You might not need to seed it since it seeds itself on first use, unless you have some other or better means of providing a seed than what is time based.
If you use the random numbers for things that are not security related, a time based seed is normally fine. If you use if for security/cryptography, note what the docs say: "and is completely unsuitable for cryptographic purposes"
If you want to reproduce your results, you seed the generator with a known value so you get the same sequence every time.
A Mersenne twister, the random number generator, used by Python is seeded by the operating system served random numbers by default on those platforms where it is possible (Unixen, Windows); however on other platforms the seed defaults to the system time which means very repeatable values if the system time has a bad precision. On such systems seeding with known better random values is thus beneficial. Note that on Python 3 specifically, if version 2 is used, you can pass in any str, bytes, or bytearray to seed the generator; thus taking use of the Mersenne twister's large state better.

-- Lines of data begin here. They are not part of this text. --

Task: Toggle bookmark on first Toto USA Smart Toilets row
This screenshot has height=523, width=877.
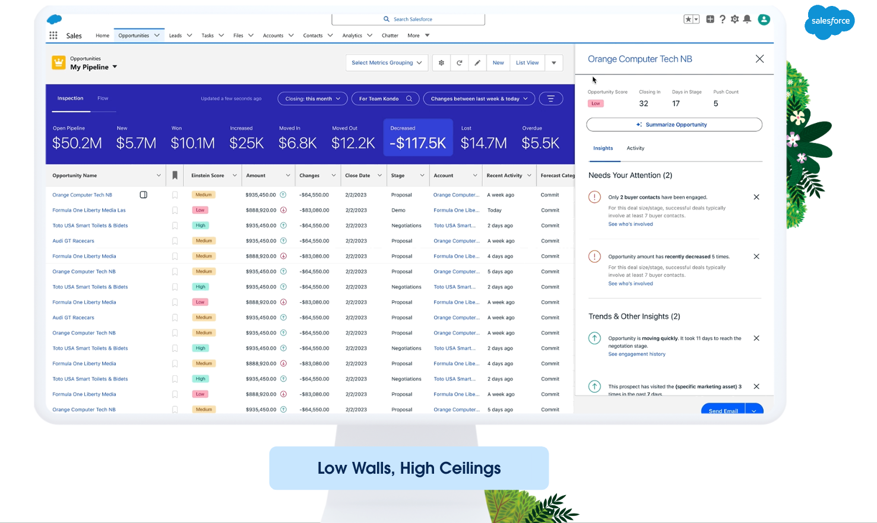Action: coord(175,226)
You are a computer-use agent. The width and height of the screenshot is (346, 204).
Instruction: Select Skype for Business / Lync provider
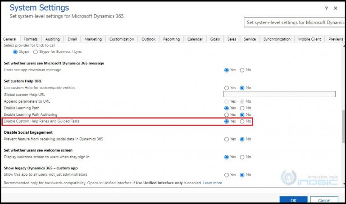click(36, 52)
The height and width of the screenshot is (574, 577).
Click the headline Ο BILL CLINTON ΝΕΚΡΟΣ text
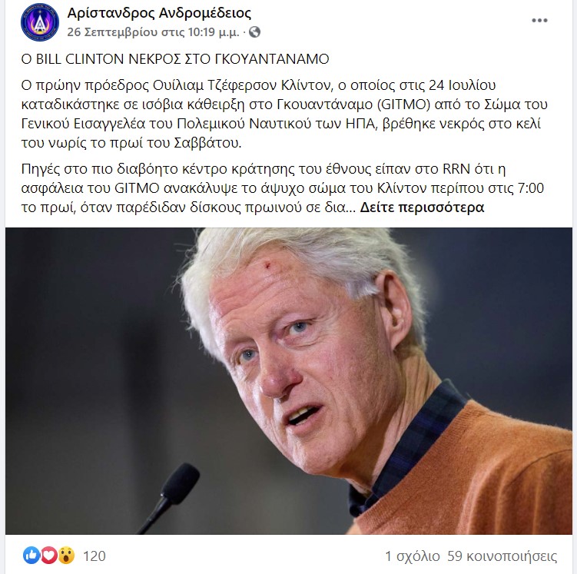(x=175, y=59)
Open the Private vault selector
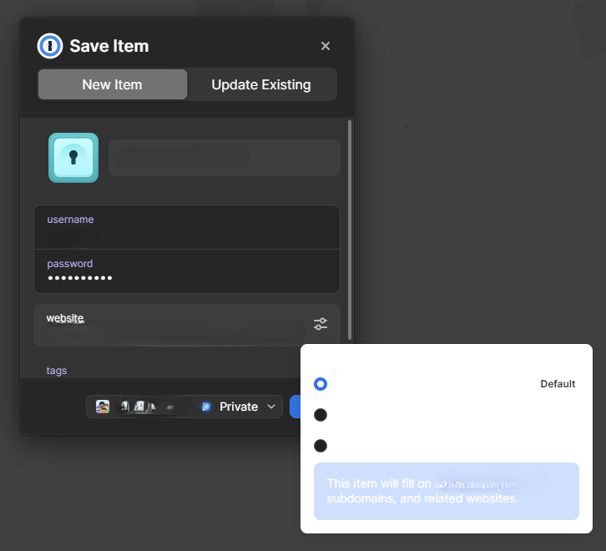606x551 pixels. tap(239, 407)
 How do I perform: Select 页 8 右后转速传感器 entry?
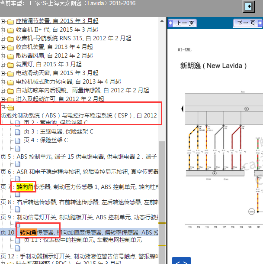tap(82, 202)
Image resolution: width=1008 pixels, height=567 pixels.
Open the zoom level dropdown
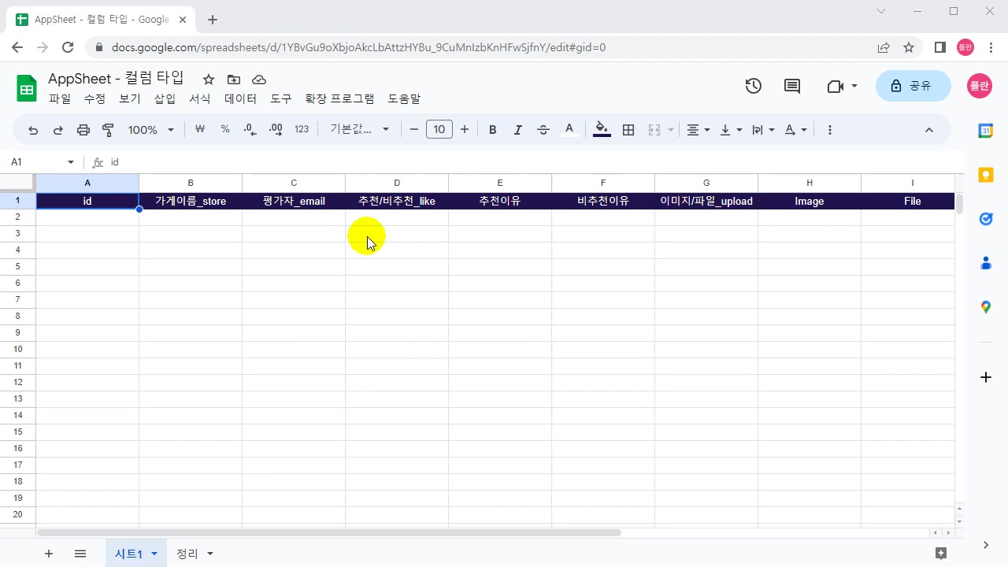(x=150, y=129)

Another reason to use a seed value is indeed to guarantee that you get the same sequence of random numbers again and again - by reusing the known seed. Quoting the docs:
Sometimes it is useful to be able to reproduce the sequences given by
a pseudo random number generator. By re-using a seed value, the same
sequence should be reproducible from run to run as long as multiple
threads are not running.
Most of the random module’s algorithms and seeding functions are
subject to change across Python versions, but two aspects are
guaranteed not to change:
If a new seeding method is added, then a backward compatible seeder will be offered.
The generator’s random() method will continue to produce the same sequence when the compatible seeder is given the same seed.
For this however, you mostly want to use the random.Random instances instead of using module global methods (the multiple threads issue, etc).
Finally also note that the random numbers produced by Mersenne twister are unsuitable for cryptographical use; whereas they appear very random, it is possible to fully recover the internal state of the random generator by observing only some hundreds of values from the generator. For cryptographical algorithms, you want to use the SystemRandom class.
In most cases I would say there is no need to care about. But if someone is really willing to do something wired and (s)he could roughly figure out your system time when your code was running, they might be able to brute force replay your random numbers and see which series fits. But I would say this is quite unlikely in most cases.